Maintenance of country lists and codes needs to be given more thought and more attention. If you’re not in a position to manage your own lists, take a look at the one we offer: http://www.grcdi.nl/countrycodes.htm . It may not suit your needs, but it is one of the few lists created without a political agenda, which is updated ahead of requirement, and with name and address data management specifically in mind. Using a correct and up to date country lists will improve your data quality and can save you from considerable embarrassment.

Tuesday, March 29, 2011

Data silos - learn to live with them.



Mention data silos (separate data, databases or sets of data files that are not part of an organization's enterprise-wide data administration) and the blood pressure of any self-respecting data quality grafter will rise. Data silos are unconnected to data elsewhere in an organisation and thus are unable to share common types of information, which may create inconsistencies across multiple enterprise applications and may lead to poor business decisions.

One thing, though, that we need to think about: in almost all cases data is in an organisation to mitigate the work that that organisation does. The organisation is not there to improve data quality. My proviso is that every organisation has an obligation to the data owners (usually its customers) to manage that data correctly. Thus any improvement in data quality must serve the organisation and its customers, not the data in and of itself.

Data silos are inevitable, and that will never change. Organisation-wide data management systems are overcomplex and put too great a distance between the staff and the data they need. An employee's main focus is (or should be) to do the work that they are being paid to do as well as they can. If an organisation cannot provide ease of access to the tools that they need (hardly possible unless every member of staff has an accompanying IT employee at their beck and call) then they will reach for the tools that they can use - pen and paper, local spreadsheets, documents and database tables. Few employees (or work groups or departments) are going to wait around and do nothing while an attempt is made to hook their requirements into the cumbersome company database systems.

So whilst a CEO depending on a central database system to provide his or her business intelligence may suffer from data silos (only may, because it depends what is being stored in those silos), the troops doing the real work find having the data they need at their fingertips a distinct advantage.

I've been on both sides on the silos debate. I dug my heals in hard when attempts were made to integrate my data island into the company database because I knew it would not fulfil requirements, it would not enable me to do my job, it would be a waste of money, and I would not use it. I was right on all counts. At the same time I was trying to get the sales staff to give up their data for integration into a central marketing database. I failed for the same reasons (and because the staff were not going to give up the data which gave them the edge on their colleagues, improved their commission and enabled them to spend two weeks every year in the Caribbean as a reward from the company - incentives can be very bad for data quality).

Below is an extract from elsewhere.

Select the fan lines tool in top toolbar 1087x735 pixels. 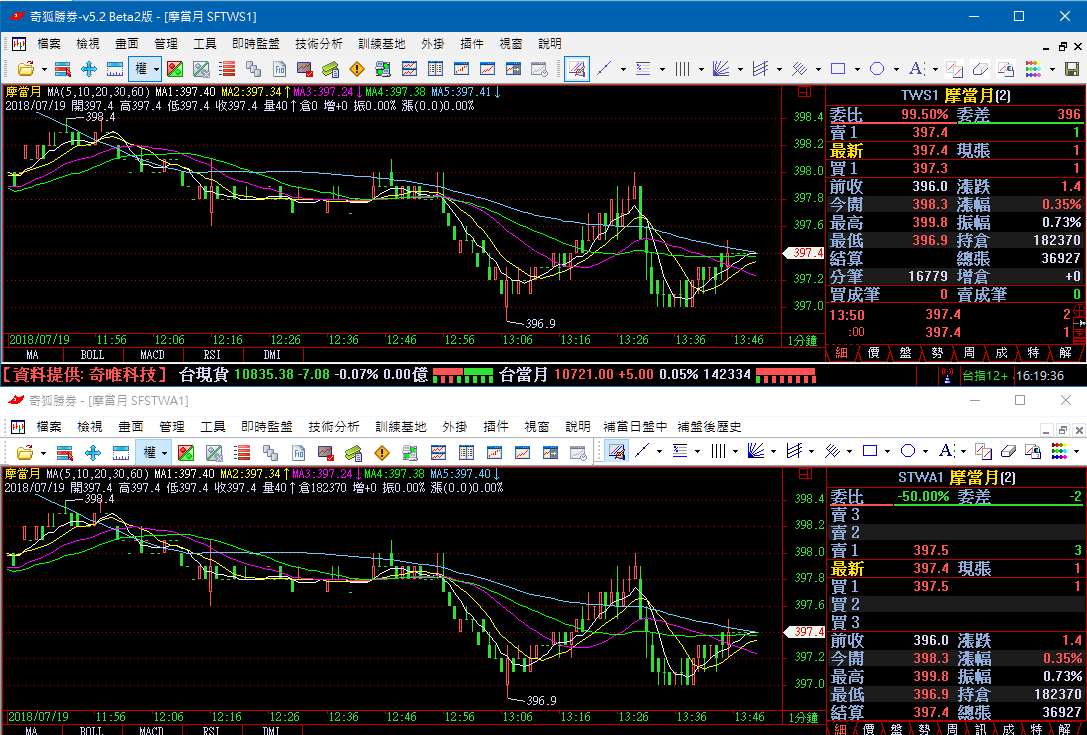(x=721, y=69)
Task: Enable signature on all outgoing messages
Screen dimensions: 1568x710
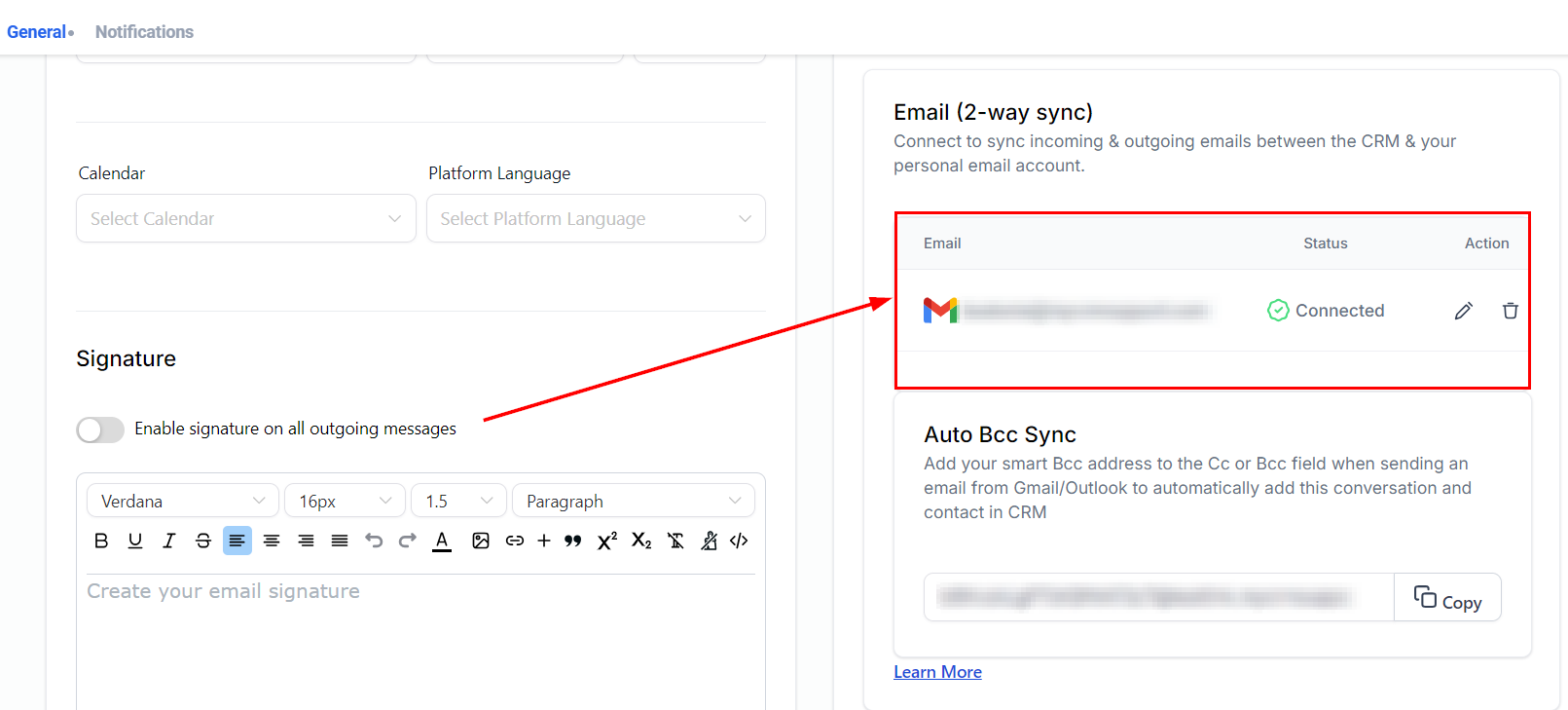Action: coord(100,430)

Naturally data silos in certain parts of a company are very damaging, without dispute. You can't have a call centre employee jotting a caller's details onto a piece of paper or into an Excel spreadsheet instead of into their centralised system, for example. But not all data silos are evil.

As Jim Harris points out here, it's not so much having data silos that is the problem: it's what is done with that data. A much more open and accepting attitude to data silos is required, because we may wail and gnash our teeth as much as we like - they're not going to go away.